引用段落:
+---+
Skip to content

v3.6.0

Choose a tag to compare

@Jintao-Huang Jintao-Huang released this 08 Jul 03:35
· 526 commits to main since this release

中文版

新特性

  1. Megatron-SWIFT:
    a. 支持更多的 MoE 模型结构,包括:DeepseekV3ForCausalLM、Dots1ForCausalLM 和 Ernie4_5_MoeForCausalLM。训练脚本参考:https://github.com/modelscope/ms-swift/tree/main/examples/train/megatron/moe
    b. 支持更多的 Dense 模型结构,包括:MiMoForCausalLM、InternLM3ForCausalLM 和 Ernie4_5_ForCausalLM。训练脚本参考:https://github.com/modelscope/ms-swift/tree/main/examples/train/megatron/dense
    c. 支持 DPO 训练。训练脚本参考:https://github.com/modelscope/ms-swift/tree/main/examples/train/megatron/rlhf/dpo
    d. 支持 FP8 训练。
    e. 支持更多 rope scaling 类型,包括:default、linear、yarn、dynamic、longrope、llama3 等。
    f. --test_convert_precision参数优化,方便测试 mcore 与 huggingface 模型权重转换精度。
  2. GRPO:
    a. GRPO 多轮训练重构,支持使用 AsyncEngine 加速多轮推理,参考文档:https://swift.readthedocs.io/zh-cn/latest/Instruction/GRPO/DeveloperGuide/%E5%A4%9A%E8%BD%AE%E8%AE%AD%E7%BB%83.html
    b. offload_model 参数额外对参考模型进行卸载。
    c. 优化 sleep_level 和 offload_model 参数下的显存管理。
    d. reward_funcs 增加了 trainer_state 入参,方便获取当前训练步数和总步数。
+---+
收集材料:
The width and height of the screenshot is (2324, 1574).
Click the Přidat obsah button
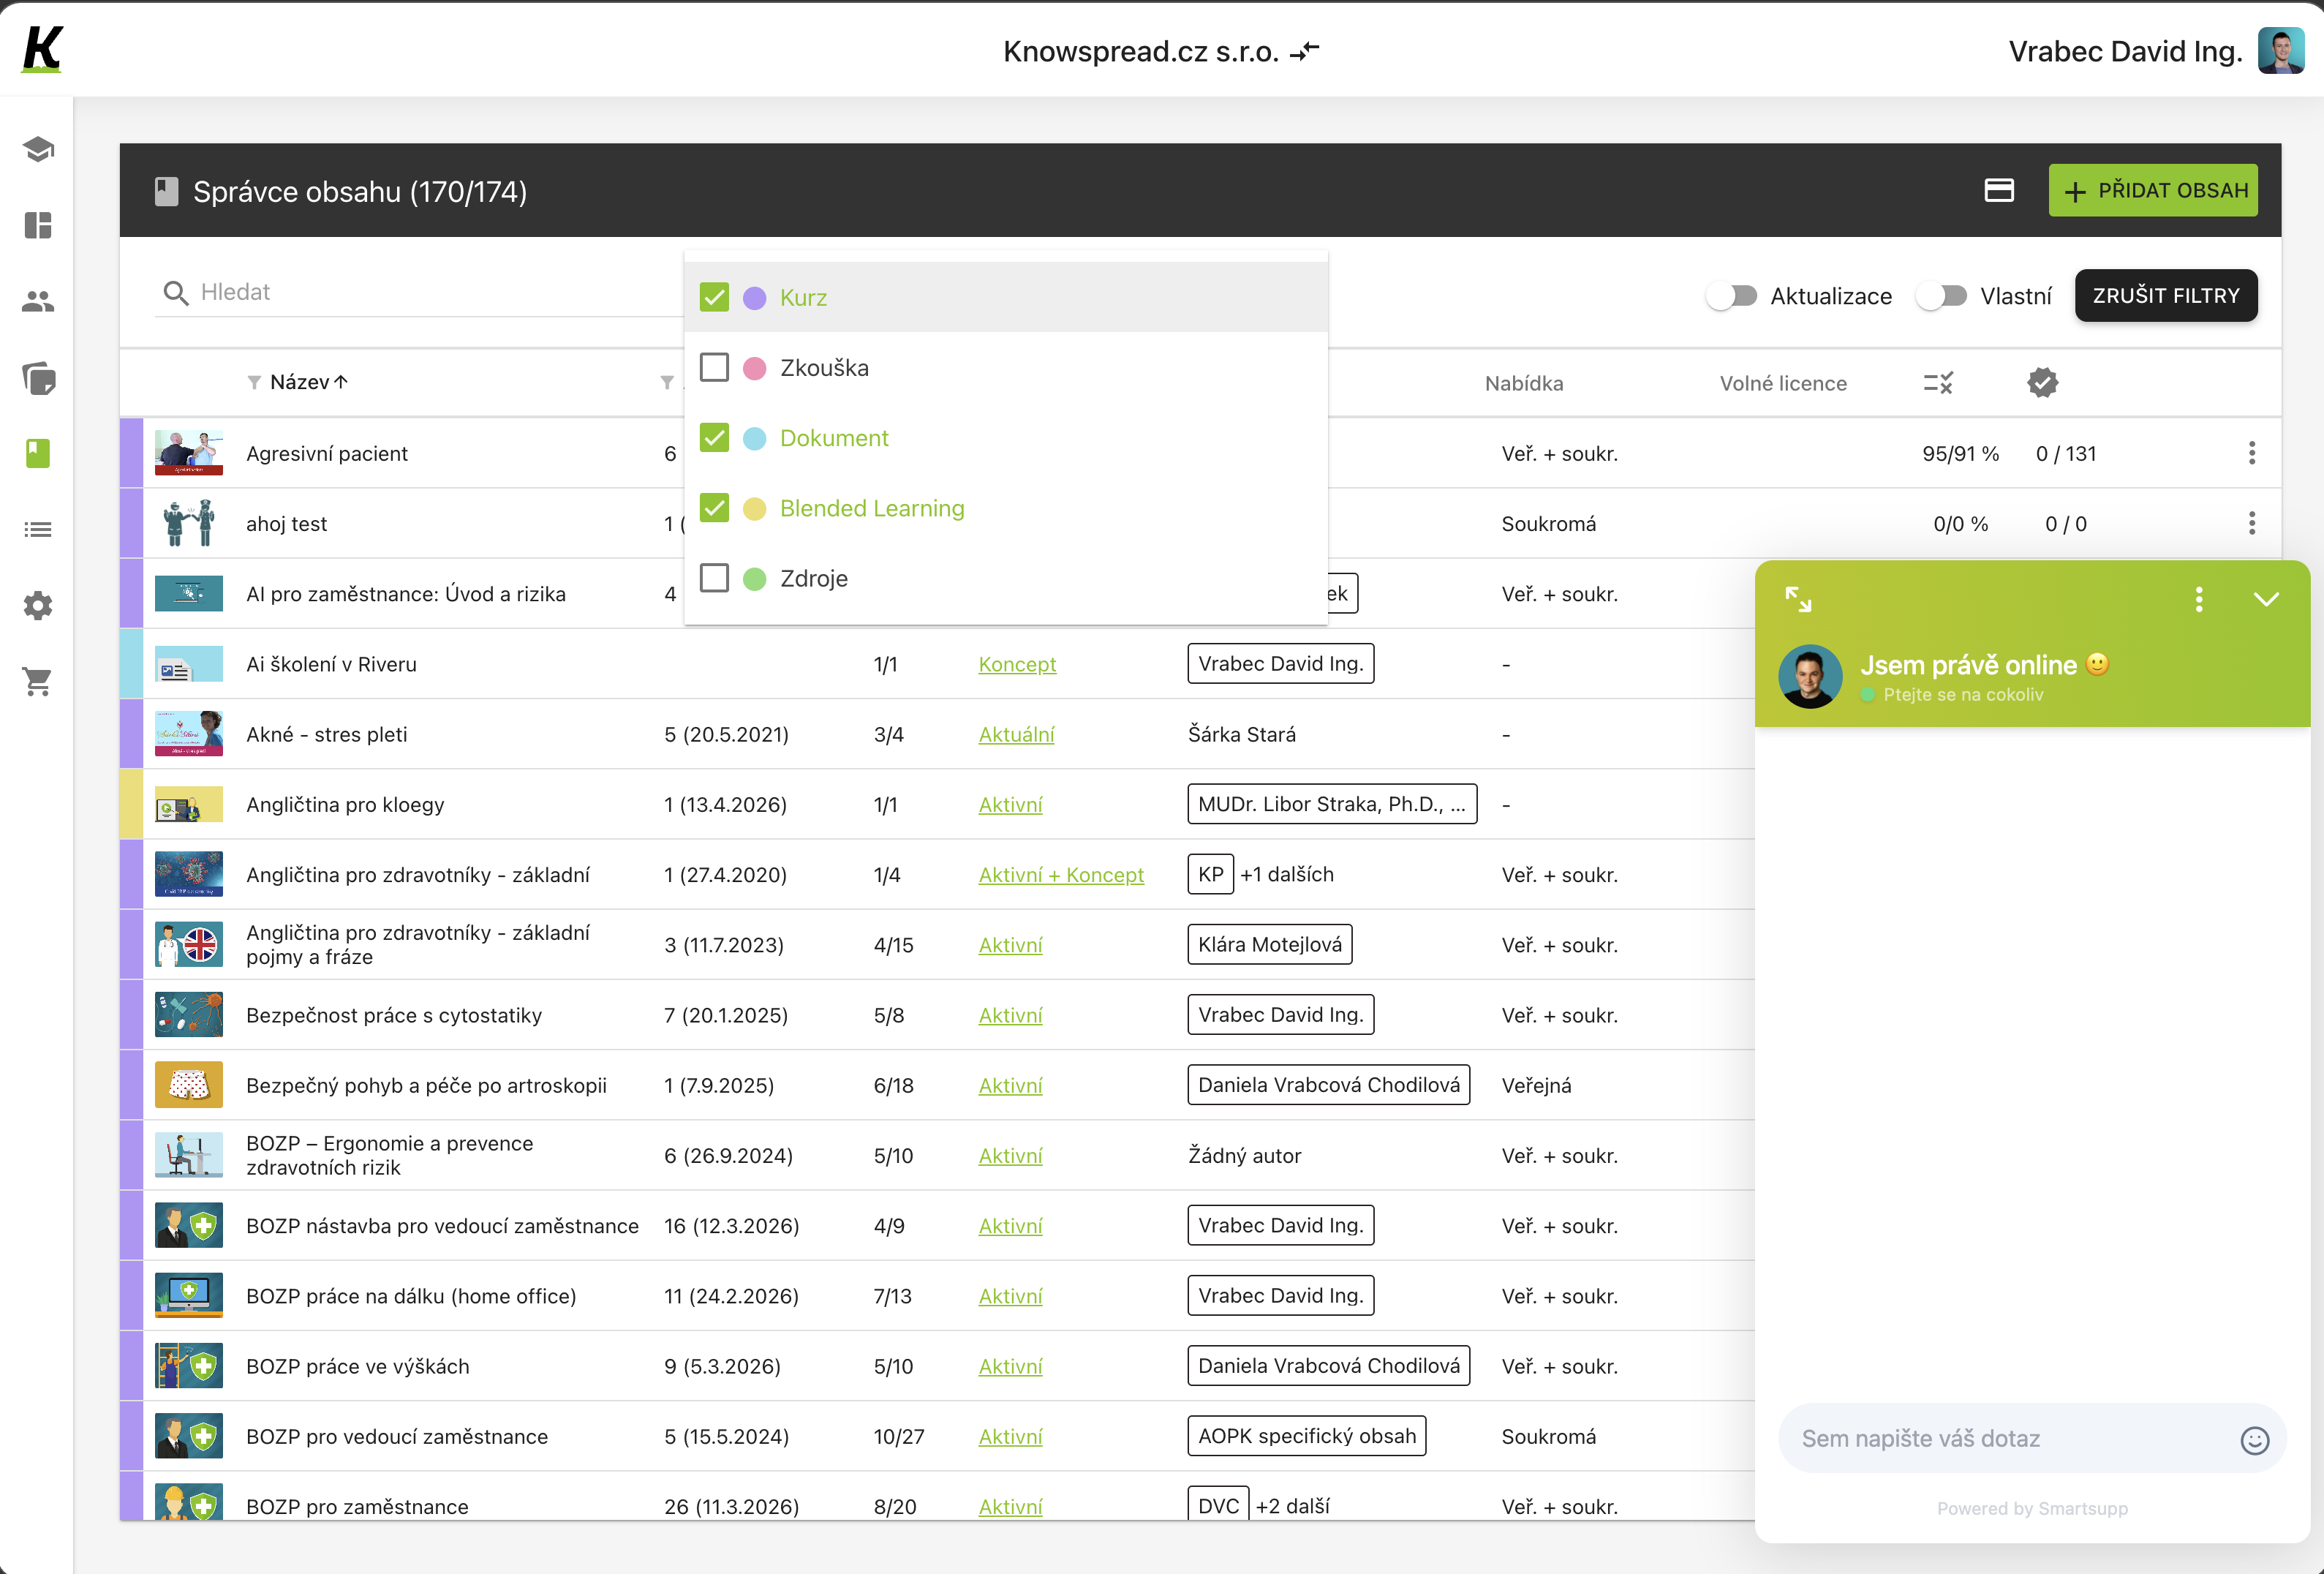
+---+
给定指令 1:
请把发布说明中以“支持更多的 MoE 模型结构”开头的那一段改写得更简短，保留其主要信息。
给定指令 2:
在发布说明的最后一句之后续写下去。

练习输出 1:
新增三种 MoE 模型结构支持：DeepseekV3ForCausalLM、Dots1ForCausalLM、Ernie4_5_MoeForCausalLM。训练脚本见 https://github.com/modelscope/ms-swift/tree/main/examples/train/megatron/moe

练习输出 2:
  3. 训练:
    a. 支持 reranker 训练,训练脚本参考:https://github.com/modelscope/ms-swift/tree/main/examples/train/reranker
    b. CPT/SFT/DPO/GRPO 纯文本大模型训练支持 ring-attention 切分序列长度,降低显存占用。训练脚本参考:https://github.com/modelscope/ms-swift/tree/main/examples/train/long_text/ring_attention
    c. channel loss 在CPT/SFT训练时,兼容 padding_free 与 packing。 感谢招商银行技术团队的贡献。
    d. remove_unused_columns 参数优化。设置为 False,则将额外数据集传递至 Trainer 内,方便自定义损失函数。
    e. split_dataset_ratio参数默认值从0.01修改为0,默认不再进行验证集切分,需要手动设置--split_dataset_ratio或者--val_dataset
    f. 多模态模型 packing/padding_free 损失对齐问题修复。详见此PR:#4838
    g. swanlab 支持训练完成后的飞书通知回调。
  4. RLHF:
    a. 纯文本/多模态模型支持 GKD 训练,部分场景下支持 padding_free 和 packing,训练脚本如下:
    i. 大模型:https://github.com/modelscope/ms-swift/blob/main/examples/train/rlhf/gkd.sh
    ii. 多模态大模型:https://github.com/modelscope/ms-swift/blob/main/examples/train/multimodal/rlhf/gkd.sh
    b. reward model 训练支持 margin 参数支持,参考文档:https://swift.readthedocs.io/zh-cn/latest/Instruction/%E4%BA%BA%E7%B1%BB%E5%AF%B9%E9%BD%90.html#rm
  5. 全链路:
    a. 支持使用 SGLang 推理引擎对 ms-swift 推理/部署/评测/ui模块进行加速,设置--infer_backend sglang即可。推理脚本参考:https://github.com/modelscope/ms-swift/tree/main/examples/infer/sglang
    b. 支持 FP8 量化,量化脚本参考:https://github.com/modelscope/ms-swift/blob/main/examples/export/quantize/fp8.sh
  6. Web-UI:
    a. 支持 SFT/RLHF/GRPO 在不同 Tab 页面训练,支持保存训练命令行。
    b. Web-UI 界面支持数据采样。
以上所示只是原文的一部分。